We constructed the processes, \(\Lambda\) and \(\Psi\) with a date zero initialization. To construct a moving-average representation, we need to shift the date of the initialization. With this in mind, let \({\mathbb S}^u \) be a forward shift operator. When applied to the processes \(\Lambda\) and \(\Delta\), it shifts all of the variables forward, including the initialization date. Note that the Brownian increment, \(dW_u\), induces a stochastic response:

\[\begin{align} & {\mathbb S}^u\left(\Phi_{t-u} \right) dW_u \cr & {\mathbb S}^u \left( \Psi_{t-u} \right) dW_u \end{align}\]

in \(X_t\) and \(Y_t,\) respectively. The stochastic responses include future information. In forming a moving-average representation, we take conditional expectations to eliminate this dependence and then integrate over the shock dates. The resulting formula is known as the Haussmann-Clark-Ocone representation and is given by

\[\begin{align*} X_t & = \int_0^t {\mathbb E} \left[ {\mathbb S}^u\left(\Phi_{t-u} \right) \mid {\mathfrak F}_u \right] dW_u + {\mathbb E} \left( X_t \mid {\mathfrak F}_0 \right) \cr Y_t & = \int_0^t {\mathbb E}\left[ {\mathbb S}^u \left(\Psi_{t-u}\right) \mid {\mathfrak F}_u \right] dW_u + {\mathbb E} \left( Y_t \mid {\mathfrak F}_0 \right). \end{align*} \]

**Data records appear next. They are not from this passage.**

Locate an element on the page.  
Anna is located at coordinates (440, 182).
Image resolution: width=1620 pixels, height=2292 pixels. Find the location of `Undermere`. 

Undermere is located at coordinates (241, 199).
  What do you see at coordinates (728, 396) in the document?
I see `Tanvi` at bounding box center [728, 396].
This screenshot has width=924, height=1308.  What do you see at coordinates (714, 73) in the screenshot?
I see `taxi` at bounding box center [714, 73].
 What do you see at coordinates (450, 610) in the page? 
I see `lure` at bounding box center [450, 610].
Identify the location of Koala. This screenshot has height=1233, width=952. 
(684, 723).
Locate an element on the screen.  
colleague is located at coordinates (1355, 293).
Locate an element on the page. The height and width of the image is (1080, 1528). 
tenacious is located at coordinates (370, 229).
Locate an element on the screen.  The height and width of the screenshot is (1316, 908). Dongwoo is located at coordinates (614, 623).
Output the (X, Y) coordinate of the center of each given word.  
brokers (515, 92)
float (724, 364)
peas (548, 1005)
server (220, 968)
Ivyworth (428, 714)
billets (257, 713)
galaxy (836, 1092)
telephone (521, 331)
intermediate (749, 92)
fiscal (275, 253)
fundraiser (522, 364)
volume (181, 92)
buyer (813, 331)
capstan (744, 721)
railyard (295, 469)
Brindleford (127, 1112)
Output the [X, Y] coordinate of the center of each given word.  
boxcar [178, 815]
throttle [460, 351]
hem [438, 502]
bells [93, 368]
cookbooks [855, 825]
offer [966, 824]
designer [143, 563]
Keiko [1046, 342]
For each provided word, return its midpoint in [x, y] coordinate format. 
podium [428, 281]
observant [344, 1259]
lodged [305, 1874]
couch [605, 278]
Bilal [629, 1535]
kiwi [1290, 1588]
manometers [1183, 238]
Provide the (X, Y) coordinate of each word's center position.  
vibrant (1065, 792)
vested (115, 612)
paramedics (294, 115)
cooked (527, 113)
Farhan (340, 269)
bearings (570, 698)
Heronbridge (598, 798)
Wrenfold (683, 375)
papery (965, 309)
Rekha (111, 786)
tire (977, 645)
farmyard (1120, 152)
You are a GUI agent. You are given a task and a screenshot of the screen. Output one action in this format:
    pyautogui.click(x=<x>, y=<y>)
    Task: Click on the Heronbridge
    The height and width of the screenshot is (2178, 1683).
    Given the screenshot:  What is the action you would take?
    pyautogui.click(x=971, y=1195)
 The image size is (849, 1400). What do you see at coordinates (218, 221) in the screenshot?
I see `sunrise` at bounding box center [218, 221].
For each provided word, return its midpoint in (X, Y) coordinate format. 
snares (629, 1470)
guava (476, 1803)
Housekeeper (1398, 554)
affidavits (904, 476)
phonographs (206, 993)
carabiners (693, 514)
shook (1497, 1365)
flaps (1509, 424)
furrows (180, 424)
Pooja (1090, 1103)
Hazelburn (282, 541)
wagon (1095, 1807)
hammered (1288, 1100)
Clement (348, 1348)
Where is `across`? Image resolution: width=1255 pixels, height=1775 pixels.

When the responses turn out not to be stochastic, as in the case of Example 6.4, the conditional expectations are inconsequential. In this case, we recover the familiar convolution formulas for moving-average representations.

Remark 6.1

Many empirical researchers estimate directly what macroeconomists call Jordà projections, [Jordà, 2005]. These are implemented by regressing a forward sequence of a scalar process on current variables and a shock of particular interest. One can interpret the ambition as wanting to infer impulse responses from direct regressions of future variables on the initial ones, thereby measuring impulse responses. For instance, the aim could be to infer:

\[{\mathbb E} \left( \Phi_t \mid {\mathcal F}_0 \right) \hspace{.2cm} {\rm and} \hspace{.2cm} {\mathbb E} \left( \Psi_t \mid {\mathcal F}_0 \right), \hspace{.2cm} t \ge 0\]

by regressing \(X_t\) and \(Y_t\) on a measured shock of interest and including additional variables to purge some of the variation in the measured shock. Some applied papers will include cross terms that are predetermined in advance of the shock to accommodate a form of nonlinearity. For this to be coherent, as our analysis makes clear, one has to think through how the nonlinearity compounds within the stochastic system. The shock of interest can alter other variables that in turn influence the variable of interest in future time periods. Our use of variational processes has the advantage that it captures this perspective when the ambition is to measure local impacts.